In 2008, Emilio Gutierrez fled Mexico because of serious death threats. Ten years later, he faces imminent deportation.

You would think that President Donald Trump would understand the plight of Mexican journalists whose reporting on drug traffickers and government corruption have led them to flee for their lives. After all, he appears to understand that Mexico often can be a very dangerous place.

Yet neither the Trump nor the Obama White House seems to have understood the danger these reporters are in. Instead, immigration officials have been largely deaf to legitimate requests for asylum, even when journalists’ stories make it very clear which side they are on and why they must flee.

Consider the case of journalist Emilio Gutierrez. After living in limbo in the US for a decade, Gutierrez may be sent back to Mexico as soon as this week.

On November 16, Gutierrez was summoned to a meeting by Immigration and Customs Enforcement (ICE) officials. Officials threatened to deport him that day. On Friday, November 17, an immigration judge refused a request from his lawyer to stay the deportation order.

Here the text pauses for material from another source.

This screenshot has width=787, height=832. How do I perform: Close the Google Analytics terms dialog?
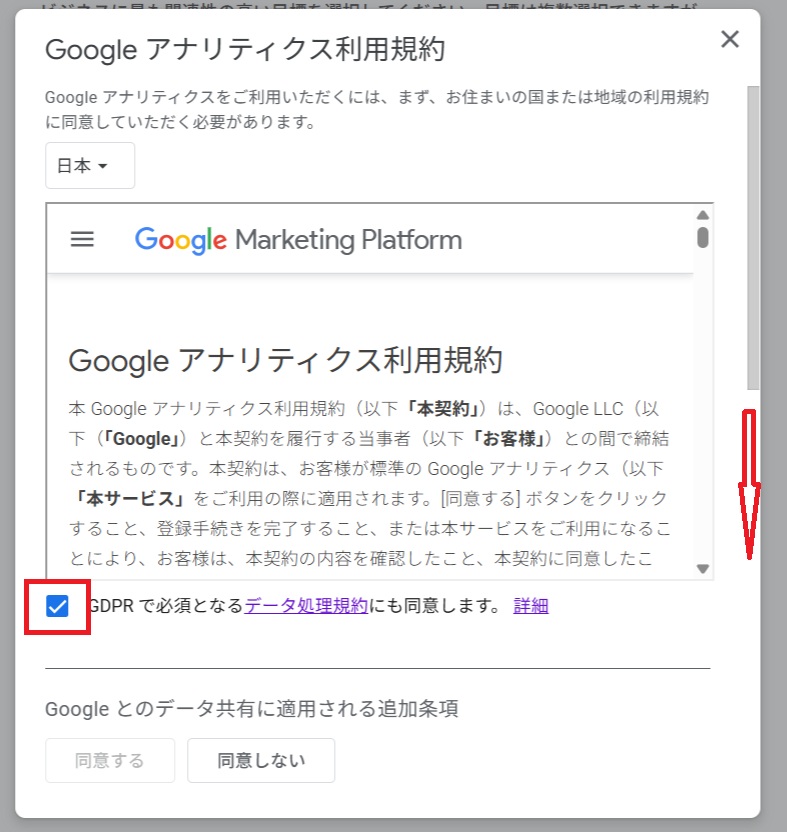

The rush to judgement on the Mexican journalist, after he’s spent a decade in immigration limbo, seems suspicious.

Just six weeks ago, Gutierrez was honored by the National Press Club with its Press Freedom Award, an honor he accepted for all Mexican journalists who are now, as he put it, “immersed in a great darkness.” Gutierrez also spoke out against the way US immigration authorities have treated him and his Mexican colleagues.

Mexican journalists have been held hostage by a violent drug war south of the border, as well as corruption in the Mexican military given the power to stop it — a state of affairs the Mexican government has seemed unable to address.

Gutierrez was working for a newspaper in the Mexican state of Chihuahua when he and his teenage son fled the country in 2008 — after learning that an officer in the Mexican military had ordered his murder, and after 50 soldiers had raided his home. The reprisals followed his reports that Mexican soldiers had robbed people trying to flee the country and cross into the US.

You would think that a respected journalist with credible evidence, including press clippings, would be able to make his case for asylum pretty rapidly. But that has not been the case. After turning himself in, Gutierrez spent more than seven months in detention in the US. (His son was able to leave detention sooner and stay with relatives.)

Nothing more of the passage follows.